Seth Newton lives on a ranch on Lower Deer Creek, downstream from the Oaks facility. He also is a spokesman for the Northern Plains Resource Council.
“Living alongside Montana’s only radioactive oil waste disposal facility has had enormous impacts on my family and the families around us,” he said. “So I’m very glad to see rules being created, and I’m also glad to know they will apply to existing facilities.”
But he objected to what he characterized as insufficient protections for groundwater. The draft rules require facilities do to their own monitoring annually and self-report the data.
“That seems to me like a conflict of interest,” Newton said. “If something goes wrong, it doesn’t seem to me like it would be in the facility’s interest to report it. … I’m tired of out-of-state companies getting more say, and more respect, than farmers and ranchers that make up the backbone of this state and the fabric of these communities. Water is the lifeblood of what we do, and without strong protections in place, that’s all at risk.”
Another person who testified said Oaks contracts with a third party and tests more frequently.
Newton and others also said that liquid waste poses more of a threat than solid waste. Others said they worried that the facility accepting metal could lead to a rupture in the site’s lining that could cause leaks.
In a question-and-answer session before the hearing, Newton and Grant Kubesh, who lives at the headwaters of Deer Creek, both pressed the department for better monitoring of spills. The department defines spills as being more than 25 gallons for a liquid or a cubic yard for a solid substance.
Kubesh said his farm is one of the closest to the facility and that trucks that travel along his road, sometimes up to 100 a day, can spill waste.

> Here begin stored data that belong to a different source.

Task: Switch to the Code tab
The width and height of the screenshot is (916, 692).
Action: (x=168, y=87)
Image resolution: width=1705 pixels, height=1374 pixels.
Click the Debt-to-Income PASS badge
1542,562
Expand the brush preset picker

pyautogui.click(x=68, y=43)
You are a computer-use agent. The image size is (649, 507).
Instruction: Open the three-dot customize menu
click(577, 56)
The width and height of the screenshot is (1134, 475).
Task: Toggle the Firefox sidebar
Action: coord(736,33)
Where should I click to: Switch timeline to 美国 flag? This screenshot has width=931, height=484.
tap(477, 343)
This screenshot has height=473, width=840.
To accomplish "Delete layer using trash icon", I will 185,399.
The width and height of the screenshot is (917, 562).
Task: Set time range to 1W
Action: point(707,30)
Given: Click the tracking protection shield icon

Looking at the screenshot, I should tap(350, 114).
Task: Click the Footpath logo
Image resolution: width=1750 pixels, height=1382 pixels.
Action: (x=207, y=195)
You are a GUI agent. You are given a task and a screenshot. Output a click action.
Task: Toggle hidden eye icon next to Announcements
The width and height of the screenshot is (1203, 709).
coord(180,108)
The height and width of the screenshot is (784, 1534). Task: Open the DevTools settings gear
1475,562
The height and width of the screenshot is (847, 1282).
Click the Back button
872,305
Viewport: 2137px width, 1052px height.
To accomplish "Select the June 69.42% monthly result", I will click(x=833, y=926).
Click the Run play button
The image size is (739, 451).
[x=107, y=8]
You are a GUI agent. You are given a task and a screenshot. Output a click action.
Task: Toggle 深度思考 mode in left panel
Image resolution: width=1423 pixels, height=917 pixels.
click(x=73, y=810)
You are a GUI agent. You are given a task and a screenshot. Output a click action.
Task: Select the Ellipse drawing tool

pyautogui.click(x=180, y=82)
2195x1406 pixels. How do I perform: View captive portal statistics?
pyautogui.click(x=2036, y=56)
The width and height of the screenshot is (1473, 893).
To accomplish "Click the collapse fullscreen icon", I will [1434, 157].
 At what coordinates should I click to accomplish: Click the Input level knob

“There’s a very strong odor that hits the nose and goes into my body when they pass us on the road,” he said. “This is right next to my home and my barn. I would like DEQ to include a piece of the new rules that requires haulers to clean out their waste container box or truck trailers on the dump site.”
Kubesh said as part of a settlement from a lawsuit he filed against DEQ over spills from trucks, loads entering disposal sites must now be covered, but even then things still spill out the backs of haulers, and the containers aren’t cleaned or covered when they leave the site.
“It spills out on the roadway when they turn the corners, on the pavement and on our gravel road. … It splatters right in the windshield. They fill them full.”
Kubesh asked for an addition to the rule calling for either the use of sealed containers or for containers to be cleaned before leaving the disposal site.
Ed Thamke, chief of the Waste and Underground Tank Management Bureau, said he understood their concern, but there isn’t a way to monitor spills better.
“We just plain don’t have spill patrols,” Thamke said. “We wanted to get into this rule to do the best we could, but we can’t possibly as a state respond to every minor spill, and that’s where we have to draw the litmus (test). The pragmatic and the practical aspect is we’ll continue to do the best we can.”
“I wish it were more clean,” Thamke said. “I wish we had the ability to save the earth and protect it from every aspect of it, but again I think we need to focus on what we’re talking about. This is background-type material that sometimes the area where it spilled is as high as what we’re talking about. I’m not making excuses. I know it’s been frustrating. It’s been frustrating for you, but I just want to be honest.”
Thamke said rules will provide for clarity, regulatory consistency and the “necessary framework to protect human health and the environment.”
Rachel Torres, who lives in Glendive and has family who live downstream from the disposal facility, said she questioned the reliability of the DEQ after the department’s handling of a 2015 oil spill into the Yellowstone River. It took more than 24 hours for people to be notified about unsafe drinking water after the Poplar Pipeline ruptured in January 2015 and leaked 32,000 gallons of oil into the Yellowstone.
DEQ later conducted an After Action Review that analyzed what happened and made changes to improve its communications.
“Right now we’re being asked to trust the same agency, the DEQ, to protect our water and our safety. But I’ve already seen firsthand the reactive rather than proactive approach of this agency.”